MATERIAL TO PROCESS »
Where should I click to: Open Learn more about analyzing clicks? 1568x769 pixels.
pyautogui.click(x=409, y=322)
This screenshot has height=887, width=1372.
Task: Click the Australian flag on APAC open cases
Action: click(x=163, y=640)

STATED GOAL » Copy the lines above word for word, changing nothing.

RESPONSE FOR THIS EXERCISE »
Where should I click to: Open Learn more about analyzing clicks? 1568x769 pixels.
pyautogui.click(x=409, y=322)
This screenshot has height=887, width=1372.
Task: Click the Australian flag on APAC open cases
Action: click(x=163, y=640)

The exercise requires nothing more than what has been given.